The mullahs in Tehran have watched and learned what Pyongyang did in steering tis nuclear program past international sanctions, which may be why Iran unveiled to the world video of once-secret underground missile bunkers where it stored its arsenal of mobile missile launchers.
The most significant aspects of the revelation by the regime are that: a) no one knew about these secret bunkers; and b) that the bunkers hint at the size and scale of secret military facilities that have hardened against attack by being buried as much as 500 meters under a mountain range.
Why this is important is that it basically invalidates significant sections of the nuclear agreement dealing with limited inspections only of “known” facilities and not allowing inspections of military sites.
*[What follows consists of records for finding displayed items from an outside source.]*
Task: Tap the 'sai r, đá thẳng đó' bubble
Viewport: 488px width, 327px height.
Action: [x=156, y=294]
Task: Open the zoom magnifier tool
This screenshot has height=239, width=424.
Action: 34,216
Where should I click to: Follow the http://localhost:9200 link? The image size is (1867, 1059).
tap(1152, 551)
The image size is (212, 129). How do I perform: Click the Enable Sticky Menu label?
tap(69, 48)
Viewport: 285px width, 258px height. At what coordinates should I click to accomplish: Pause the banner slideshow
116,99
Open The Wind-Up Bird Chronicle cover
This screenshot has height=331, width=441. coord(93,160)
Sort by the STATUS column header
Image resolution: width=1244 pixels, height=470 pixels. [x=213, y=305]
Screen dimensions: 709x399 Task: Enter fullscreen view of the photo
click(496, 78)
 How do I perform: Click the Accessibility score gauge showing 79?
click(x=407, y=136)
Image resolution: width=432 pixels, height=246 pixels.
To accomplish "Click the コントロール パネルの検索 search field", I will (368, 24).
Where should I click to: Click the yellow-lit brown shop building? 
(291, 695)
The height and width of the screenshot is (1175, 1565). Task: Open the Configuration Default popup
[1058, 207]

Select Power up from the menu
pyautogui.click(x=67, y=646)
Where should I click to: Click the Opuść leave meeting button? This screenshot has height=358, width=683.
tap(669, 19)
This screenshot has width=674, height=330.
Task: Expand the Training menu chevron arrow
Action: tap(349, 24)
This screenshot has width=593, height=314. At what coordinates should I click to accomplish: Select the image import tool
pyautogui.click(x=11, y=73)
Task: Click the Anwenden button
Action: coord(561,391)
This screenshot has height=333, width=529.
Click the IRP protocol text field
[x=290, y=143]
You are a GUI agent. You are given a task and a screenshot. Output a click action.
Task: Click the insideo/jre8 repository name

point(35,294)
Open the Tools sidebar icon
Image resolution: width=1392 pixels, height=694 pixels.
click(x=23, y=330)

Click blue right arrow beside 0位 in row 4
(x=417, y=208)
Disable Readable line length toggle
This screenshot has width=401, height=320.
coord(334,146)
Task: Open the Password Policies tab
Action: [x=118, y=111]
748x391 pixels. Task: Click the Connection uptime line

It also puts into proper perspective the nefarious nature of the regime as it hides most aspects of its military capabilities.
According to the Daily Beast, “while details about the alleged 500-meters-down subterranean base are few and difficult to confirm, the bunker and others like it could upset the delicate military balance between the United States and Iran as the two countries move forward on an agreement to limit Tehran’s nuclear program in exchange for a gradual easing of economic and military sanctions targeting the Islamic regime.
“That’s because any facility a quarter mile below ground is way too deep for America’s existing bunker-busting bombs to directly destroy in the event Iran reneges on the nuke deal and tries to put atomic warheads on its long-range rockets,” the Daily Beast reported.
Then again, given the regime’s penchant for hyperbole, bluster and outright fabrication in order to make itself seem more militarily formidable than it really is, all of this could simply be fakery.
That begs the question of whether or not the U.S. and its allies should be making the $150 billion bet that the regime is a sheep in wolves’ clothing.
The people that know the regime best, the dissidents and members of the resistance movement worldwide, should be the ones we should be taking our cues from and in their view, the nuclear deal has only emboldened the Iran regime in its march towards oppression.